* STATED PROBLEM
Reproduce the lines below exactly as they appear, without any changes.

* AVAILABLE RECORDS

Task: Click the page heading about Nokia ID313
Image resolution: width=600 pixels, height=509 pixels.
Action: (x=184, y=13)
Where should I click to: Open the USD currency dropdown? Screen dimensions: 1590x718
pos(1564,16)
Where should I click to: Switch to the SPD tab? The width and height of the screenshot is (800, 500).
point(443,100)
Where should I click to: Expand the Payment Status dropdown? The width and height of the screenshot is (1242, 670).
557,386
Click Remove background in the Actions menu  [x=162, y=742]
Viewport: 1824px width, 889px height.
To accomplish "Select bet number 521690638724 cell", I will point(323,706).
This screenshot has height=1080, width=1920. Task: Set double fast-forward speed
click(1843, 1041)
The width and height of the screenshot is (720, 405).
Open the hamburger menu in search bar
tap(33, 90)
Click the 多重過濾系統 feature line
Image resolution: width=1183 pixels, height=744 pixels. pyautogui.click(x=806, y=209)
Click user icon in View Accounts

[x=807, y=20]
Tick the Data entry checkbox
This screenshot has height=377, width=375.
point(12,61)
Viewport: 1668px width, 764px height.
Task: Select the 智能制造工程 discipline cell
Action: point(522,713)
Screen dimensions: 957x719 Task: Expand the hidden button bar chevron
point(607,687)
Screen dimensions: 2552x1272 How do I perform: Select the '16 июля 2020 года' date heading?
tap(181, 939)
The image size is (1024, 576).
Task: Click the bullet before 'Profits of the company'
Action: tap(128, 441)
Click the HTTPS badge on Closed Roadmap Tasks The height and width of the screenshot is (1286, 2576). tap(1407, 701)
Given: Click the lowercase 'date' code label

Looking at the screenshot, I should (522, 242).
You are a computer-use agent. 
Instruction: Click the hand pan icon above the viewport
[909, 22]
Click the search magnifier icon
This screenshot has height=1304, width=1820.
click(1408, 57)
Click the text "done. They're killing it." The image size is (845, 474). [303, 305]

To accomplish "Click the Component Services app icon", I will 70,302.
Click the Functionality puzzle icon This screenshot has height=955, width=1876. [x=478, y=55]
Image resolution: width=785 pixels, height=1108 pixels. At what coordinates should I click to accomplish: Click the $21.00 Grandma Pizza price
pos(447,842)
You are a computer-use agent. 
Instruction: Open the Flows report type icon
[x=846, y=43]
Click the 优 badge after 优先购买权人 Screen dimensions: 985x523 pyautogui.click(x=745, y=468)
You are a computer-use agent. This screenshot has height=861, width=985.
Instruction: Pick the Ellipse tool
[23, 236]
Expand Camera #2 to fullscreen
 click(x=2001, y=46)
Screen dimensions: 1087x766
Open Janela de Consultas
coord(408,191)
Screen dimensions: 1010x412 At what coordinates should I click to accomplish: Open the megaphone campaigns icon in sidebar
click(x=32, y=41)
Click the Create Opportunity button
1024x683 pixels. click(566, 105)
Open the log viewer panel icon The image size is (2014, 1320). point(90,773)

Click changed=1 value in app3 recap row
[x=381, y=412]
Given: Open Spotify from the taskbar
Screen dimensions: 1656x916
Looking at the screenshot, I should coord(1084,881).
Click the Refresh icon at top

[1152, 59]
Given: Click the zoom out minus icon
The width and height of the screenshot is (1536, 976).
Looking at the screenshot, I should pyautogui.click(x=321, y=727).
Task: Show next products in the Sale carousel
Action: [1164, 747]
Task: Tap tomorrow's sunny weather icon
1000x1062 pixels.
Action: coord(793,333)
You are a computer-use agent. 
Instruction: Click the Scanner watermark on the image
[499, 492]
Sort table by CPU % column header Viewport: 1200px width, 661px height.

* SOLVED PROBLEM
Task: Click the page heading about Nokia ID313
Image resolution: width=600 pixels, height=509 pixels.
Action: (x=184, y=13)
Where should I click to: Open the USD currency dropdown? Screen dimensions: 1590x718
pos(1564,16)
Where should I click to: Switch to the SPD tab? The width and height of the screenshot is (800, 500).
point(443,100)
Where should I click to: Expand the Payment Status dropdown? The width and height of the screenshot is (1242, 670).
557,386
Click Remove background in the Actions menu  [x=162, y=742]
Viewport: 1824px width, 889px height.
To accomplish "Select bet number 521690638724 cell", I will point(323,706).
This screenshot has height=1080, width=1920. Task: Set double fast-forward speed
click(1843, 1041)
The width and height of the screenshot is (720, 405).
Open the hamburger menu in search bar
tap(33, 90)
Click the 多重過濾系統 feature line
Image resolution: width=1183 pixels, height=744 pixels. pyautogui.click(x=806, y=209)
Click user icon in View Accounts

[x=807, y=20]
Tick the Data entry checkbox
This screenshot has height=377, width=375.
point(12,61)
Viewport: 1668px width, 764px height.
Task: Select the 智能制造工程 discipline cell
Action: point(522,713)
Screen dimensions: 957x719 Task: Expand the hidden button bar chevron
point(607,687)
Screen dimensions: 2552x1272 How do I perform: Select the '16 июля 2020 года' date heading?
tap(181, 939)
The image size is (1024, 576).
Task: Click the bullet before 'Profits of the company'
Action: tap(128, 441)
Click the HTTPS badge on Closed Roadmap Tasks The height and width of the screenshot is (1286, 2576). tap(1407, 701)
Given: Click the lowercase 'date' code label

Looking at the screenshot, I should (522, 242).
You are a computer-use agent. 
Instruction: Click the hand pan icon above the viewport
[909, 22]
Click the search magnifier icon
This screenshot has height=1304, width=1820.
click(1408, 57)
Click the text "done. They're killing it." The image size is (845, 474). [303, 305]

To accomplish "Click the Component Services app icon", I will 70,302.
Click the Functionality puzzle icon This screenshot has height=955, width=1876. [x=478, y=55]
Image resolution: width=785 pixels, height=1108 pixels. At what coordinates should I click to accomplish: Click the $21.00 Grandma Pizza price
pos(447,842)
You are a computer-use agent. 
Instruction: Open the Flows report type icon
[x=846, y=43]
Click the 优 badge after 优先购买权人 Screen dimensions: 985x523 pyautogui.click(x=745, y=468)
You are a computer-use agent. This screenshot has height=861, width=985.
Instruction: Pick the Ellipse tool
[23, 236]
Expand Camera #2 to fullscreen
 click(x=2001, y=46)
Screen dimensions: 1087x766
Open Janela de Consultas
coord(408,191)
Screen dimensions: 1010x412 At what coordinates should I click to accomplish: Open the megaphone campaigns icon in sidebar
click(x=32, y=41)
Click the Create Opportunity button
1024x683 pixels. click(566, 105)
Open the log viewer panel icon The image size is (2014, 1320). point(90,773)

Click changed=1 value in app3 recap row
[x=381, y=412]
Given: Open Spotify from the taskbar
Screen dimensions: 1656x916
Looking at the screenshot, I should coord(1084,881).
Click the Refresh icon at top

[1152, 59]
Given: Click the zoom out minus icon
The width and height of the screenshot is (1536, 976).
Looking at the screenshot, I should pyautogui.click(x=321, y=727).
Task: Show next products in the Sale carousel
Action: [1164, 747]
Task: Tap tomorrow's sunny weather icon
1000x1062 pixels.
Action: coord(793,333)
You are a computer-use agent. 
Instruction: Click the Scanner watermark on the image
[499, 492]
Sort table by CPU % column header Viewport: 1200px width, 661px height.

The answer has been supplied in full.